Nobel laureate, Wole Soyinka, has urged President Muhammadu Buhari to reopen the murder case of the late former Minister of Justice, Bola Ige.
Mr Ige was shot dead in his home in Ibadan on December 23, 2001.
He was 71.
In a message to Mr Ige’s daughter, Funso Adegbola, Mr Soyinka described the late politician as “a remarkable individual.”
The message was to be delivered by Mr Soyinka at the ’20th Year of Bola Ige Memorial Symposium, Two Decades of Injustice: What are the implications on Nigerian Democracy,’ organised by the Bola Ige for Justice Centre in Lagos on Tuesday. The professor, however, was unable to attend but sent his regrets, attributing his absence to an “11th-hour, sadly insurmountable impediment.”
In his message, Mr Soyinka asked what had become of the president’s “robust pledge” to open an enquiry into the spate of political murders across Nigeria.
“Does it all amount to yet another instance of political bravado?” Mr Soyinka asked.
“While we all accept that all lives should be valued equally, some impose a special responsibility on those in governance. Bola Ige, as the nation’s minister of justice and United Nations’ civil servant designate, was unarguably one such.

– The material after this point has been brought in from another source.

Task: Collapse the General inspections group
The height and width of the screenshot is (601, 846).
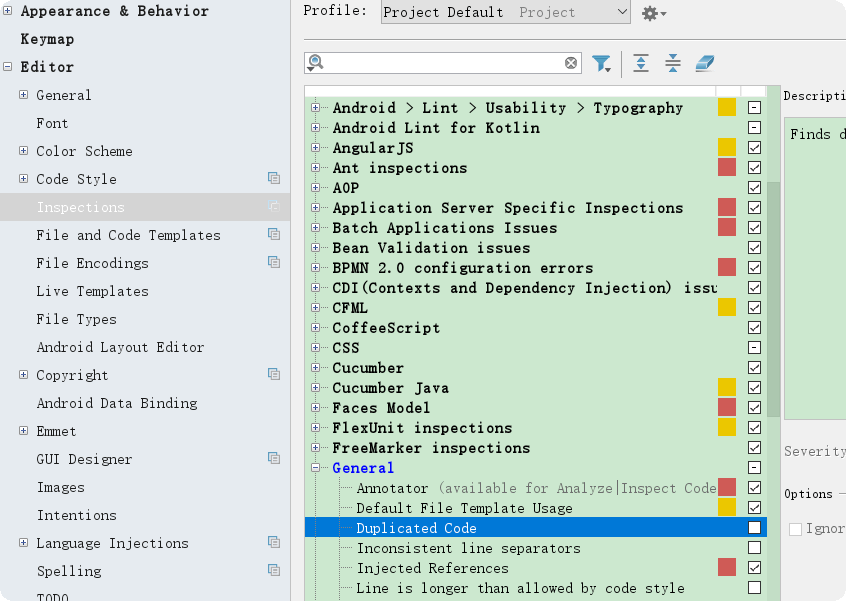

“A nation’s honour is in question and remains so until the hour of closure. Thus, she must never relent in demanding an explanation for his brutal murder, expose the perpetrators, identify the conspirators and reinstate the broken lines of justice.”
There were several calls to the Buhari-led administration, in the past, to reopen investigations into the killing of Mr Ige and other unsolved political murders. 20 years after Mr Ige’s death, there’s been no conviction.
Mr Soyinka said unsolved murders breed a culture of impunity and put the country at risk.
“At the very least, we need a formal declaration regarding those who displayed an abnormal interest in the fates of those accused, to a level of proven, documented interference both in the investigative process and within the judiciary.
“I am not alone in having written and lectured on these sordid aspects that fuelled the subversion of justice. There are surviving witnesses.”